# Given request
Could you reproduce the data below line for line, without changing anything?

# Word and element location data
************

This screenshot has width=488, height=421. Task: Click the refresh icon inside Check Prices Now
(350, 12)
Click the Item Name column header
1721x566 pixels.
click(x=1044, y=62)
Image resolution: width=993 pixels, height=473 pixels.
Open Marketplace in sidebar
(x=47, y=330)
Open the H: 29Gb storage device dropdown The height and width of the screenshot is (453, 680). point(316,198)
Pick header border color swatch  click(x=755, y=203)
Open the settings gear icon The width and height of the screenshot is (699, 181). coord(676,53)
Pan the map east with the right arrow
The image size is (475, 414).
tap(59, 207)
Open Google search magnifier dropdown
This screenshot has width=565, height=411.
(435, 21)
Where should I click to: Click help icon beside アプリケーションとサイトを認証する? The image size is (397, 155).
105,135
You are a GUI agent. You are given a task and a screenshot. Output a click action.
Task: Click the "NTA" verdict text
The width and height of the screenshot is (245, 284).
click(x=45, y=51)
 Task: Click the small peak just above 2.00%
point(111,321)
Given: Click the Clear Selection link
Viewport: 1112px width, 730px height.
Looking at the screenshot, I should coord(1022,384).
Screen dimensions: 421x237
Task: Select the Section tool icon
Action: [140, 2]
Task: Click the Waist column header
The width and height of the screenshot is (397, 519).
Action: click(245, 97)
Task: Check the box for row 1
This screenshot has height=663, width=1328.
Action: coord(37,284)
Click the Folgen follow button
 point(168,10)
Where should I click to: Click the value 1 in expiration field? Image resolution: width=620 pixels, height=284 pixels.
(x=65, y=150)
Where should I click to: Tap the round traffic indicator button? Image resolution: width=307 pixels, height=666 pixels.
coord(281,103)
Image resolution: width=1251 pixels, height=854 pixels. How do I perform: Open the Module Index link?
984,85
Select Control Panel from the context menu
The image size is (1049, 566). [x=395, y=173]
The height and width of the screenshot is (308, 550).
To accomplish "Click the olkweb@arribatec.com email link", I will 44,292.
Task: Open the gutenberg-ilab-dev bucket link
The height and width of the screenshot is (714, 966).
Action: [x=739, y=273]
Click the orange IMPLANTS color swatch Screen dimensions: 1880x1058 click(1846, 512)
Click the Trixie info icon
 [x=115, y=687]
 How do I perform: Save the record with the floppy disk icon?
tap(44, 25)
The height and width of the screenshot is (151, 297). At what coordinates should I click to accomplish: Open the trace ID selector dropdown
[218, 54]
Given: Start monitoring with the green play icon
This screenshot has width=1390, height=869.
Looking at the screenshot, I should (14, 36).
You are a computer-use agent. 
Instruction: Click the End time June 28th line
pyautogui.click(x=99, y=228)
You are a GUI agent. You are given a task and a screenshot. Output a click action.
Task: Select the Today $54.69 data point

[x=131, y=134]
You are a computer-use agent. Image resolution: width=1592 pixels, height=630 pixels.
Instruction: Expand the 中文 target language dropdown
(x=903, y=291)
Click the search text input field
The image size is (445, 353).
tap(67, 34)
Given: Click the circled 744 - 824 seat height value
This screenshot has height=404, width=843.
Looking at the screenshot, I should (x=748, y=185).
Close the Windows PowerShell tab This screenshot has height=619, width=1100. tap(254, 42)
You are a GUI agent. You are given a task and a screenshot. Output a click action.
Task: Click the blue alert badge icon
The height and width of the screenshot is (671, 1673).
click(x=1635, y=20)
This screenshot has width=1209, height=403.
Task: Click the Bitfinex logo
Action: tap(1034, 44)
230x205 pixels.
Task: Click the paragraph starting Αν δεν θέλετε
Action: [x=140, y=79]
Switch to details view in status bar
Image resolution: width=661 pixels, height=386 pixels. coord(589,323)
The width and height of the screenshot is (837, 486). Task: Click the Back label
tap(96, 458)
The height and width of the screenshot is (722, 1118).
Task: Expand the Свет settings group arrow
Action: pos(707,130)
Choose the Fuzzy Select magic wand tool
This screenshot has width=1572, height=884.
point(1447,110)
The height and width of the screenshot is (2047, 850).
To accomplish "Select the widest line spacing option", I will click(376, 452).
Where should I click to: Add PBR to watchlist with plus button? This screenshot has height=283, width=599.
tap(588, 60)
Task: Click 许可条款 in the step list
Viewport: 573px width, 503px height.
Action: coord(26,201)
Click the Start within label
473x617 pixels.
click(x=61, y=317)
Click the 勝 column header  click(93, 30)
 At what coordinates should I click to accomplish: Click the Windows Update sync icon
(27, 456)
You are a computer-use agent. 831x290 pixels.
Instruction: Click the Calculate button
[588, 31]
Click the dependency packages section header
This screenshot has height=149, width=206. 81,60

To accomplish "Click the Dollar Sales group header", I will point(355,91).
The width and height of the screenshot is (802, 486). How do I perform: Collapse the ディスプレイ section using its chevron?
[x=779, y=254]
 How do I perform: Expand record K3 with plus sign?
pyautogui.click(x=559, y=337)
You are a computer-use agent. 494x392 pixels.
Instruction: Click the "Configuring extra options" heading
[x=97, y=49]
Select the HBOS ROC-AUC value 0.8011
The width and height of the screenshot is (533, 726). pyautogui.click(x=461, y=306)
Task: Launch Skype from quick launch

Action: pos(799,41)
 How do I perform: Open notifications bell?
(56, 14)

************

# Result below
This screenshot has width=488, height=421. Task: Click the refresh icon inside Check Prices Now
(350, 12)
Click the Item Name column header
1721x566 pixels.
click(x=1044, y=62)
Image resolution: width=993 pixels, height=473 pixels.
Open Marketplace in sidebar
(x=47, y=330)
Open the H: 29Gb storage device dropdown The height and width of the screenshot is (453, 680). point(316,198)
Pick header border color swatch  click(x=755, y=203)
Open the settings gear icon The width and height of the screenshot is (699, 181). coord(676,53)
Pan the map east with the right arrow
The image size is (475, 414).
tap(59, 207)
Open Google search magnifier dropdown
This screenshot has width=565, height=411.
(435, 21)
Where should I click to: Click help icon beside アプリケーションとサイトを認証する? The image size is (397, 155).
105,135
You are a GUI agent. You are given a task and a screenshot. Output a click action.
Task: Click the "NTA" verdict text
The width and height of the screenshot is (245, 284).
click(x=45, y=51)
 Task: Click the small peak just above 2.00%
point(111,321)
Given: Click the Clear Selection link
Viewport: 1112px width, 730px height.
Looking at the screenshot, I should coord(1022,384).
Screen dimensions: 421x237
Task: Select the Section tool icon
Action: [140, 2]
Task: Click the Waist column header
The width and height of the screenshot is (397, 519).
Action: click(245, 97)
Task: Check the box for row 1
This screenshot has height=663, width=1328.
Action: coord(37,284)
Click the Folgen follow button
 point(168,10)
Where should I click to: Click the value 1 in expiration field? Image resolution: width=620 pixels, height=284 pixels.
(x=65, y=150)
Where should I click to: Tap the round traffic indicator button? Image resolution: width=307 pixels, height=666 pixels.
coord(281,103)
Image resolution: width=1251 pixels, height=854 pixels. How do I perform: Open the Module Index link?
984,85
Select Control Panel from the context menu
The image size is (1049, 566). [x=395, y=173]
The height and width of the screenshot is (308, 550).
To accomplish "Click the olkweb@arribatec.com email link", I will 44,292.
Task: Open the gutenberg-ilab-dev bucket link
The height and width of the screenshot is (714, 966).
Action: [x=739, y=273]
Click the orange IMPLANTS color swatch Screen dimensions: 1880x1058 click(1846, 512)
Click the Trixie info icon
 [x=115, y=687]
 How do I perform: Save the record with the floppy disk icon?
tap(44, 25)
The height and width of the screenshot is (151, 297). At what coordinates should I click to accomplish: Open the trace ID selector dropdown
[218, 54]
Given: Start monitoring with the green play icon
This screenshot has width=1390, height=869.
Looking at the screenshot, I should (14, 36).
You are a computer-use agent. 
Instruction: Click the End time June 28th line
pyautogui.click(x=99, y=228)
You are a GUI agent. You are given a task and a screenshot. Output a click action.
Task: Select the Today $54.69 data point

[x=131, y=134]
You are a computer-use agent. Image resolution: width=1592 pixels, height=630 pixels.
Instruction: Expand the 中文 target language dropdown
(x=903, y=291)
Click the search text input field
The image size is (445, 353).
tap(67, 34)
Given: Click the circled 744 - 824 seat height value
This screenshot has height=404, width=843.
Looking at the screenshot, I should (x=748, y=185).
Close the Windows PowerShell tab This screenshot has height=619, width=1100. tap(254, 42)
You are a GUI agent. You are given a task and a screenshot. Output a click action.
Task: Click the blue alert badge icon
The height and width of the screenshot is (671, 1673).
click(x=1635, y=20)
This screenshot has width=1209, height=403.
Task: Click the Bitfinex logo
Action: tap(1034, 44)
230x205 pixels.
Task: Click the paragraph starting Αν δεν θέλετε
Action: [x=140, y=79]
Switch to details view in status bar
Image resolution: width=661 pixels, height=386 pixels. coord(589,323)
The width and height of the screenshot is (837, 486). Task: Click the Back label
tap(96, 458)
The height and width of the screenshot is (722, 1118).
Task: Expand the Свет settings group arrow
Action: pos(707,130)
Choose the Fuzzy Select magic wand tool
This screenshot has width=1572, height=884.
point(1447,110)
The height and width of the screenshot is (2047, 850).
To accomplish "Select the widest line spacing option", I will click(376, 452).
Where should I click to: Add PBR to watchlist with plus button? This screenshot has height=283, width=599.
tap(588, 60)
Task: Click 许可条款 in the step list
Viewport: 573px width, 503px height.
Action: coord(26,201)
Click the Start within label
473x617 pixels.
click(x=61, y=317)
Click the 勝 column header  click(93, 30)
 At what coordinates should I click to accomplish: Click the Windows Update sync icon
(27, 456)
You are a computer-use agent. 831x290 pixels.
Instruction: Click the Calculate button
[588, 31]
Click the dependency packages section header
This screenshot has height=149, width=206. 81,60

To accomplish "Click the Dollar Sales group header", I will point(355,91).
The width and height of the screenshot is (802, 486). How do I perform: Collapse the ディスプレイ section using its chevron?
[x=779, y=254]
 How do I perform: Expand record K3 with plus sign?
pyautogui.click(x=559, y=337)
You are a computer-use agent. 494x392 pixels.
Instruction: Click the "Configuring extra options" heading
[x=97, y=49]
Select the HBOS ROC-AUC value 0.8011
The width and height of the screenshot is (533, 726). pyautogui.click(x=461, y=306)
Task: Launch Skype from quick launch

Action: pos(799,41)
 How do I perform: Open notifications bell?
(56, 14)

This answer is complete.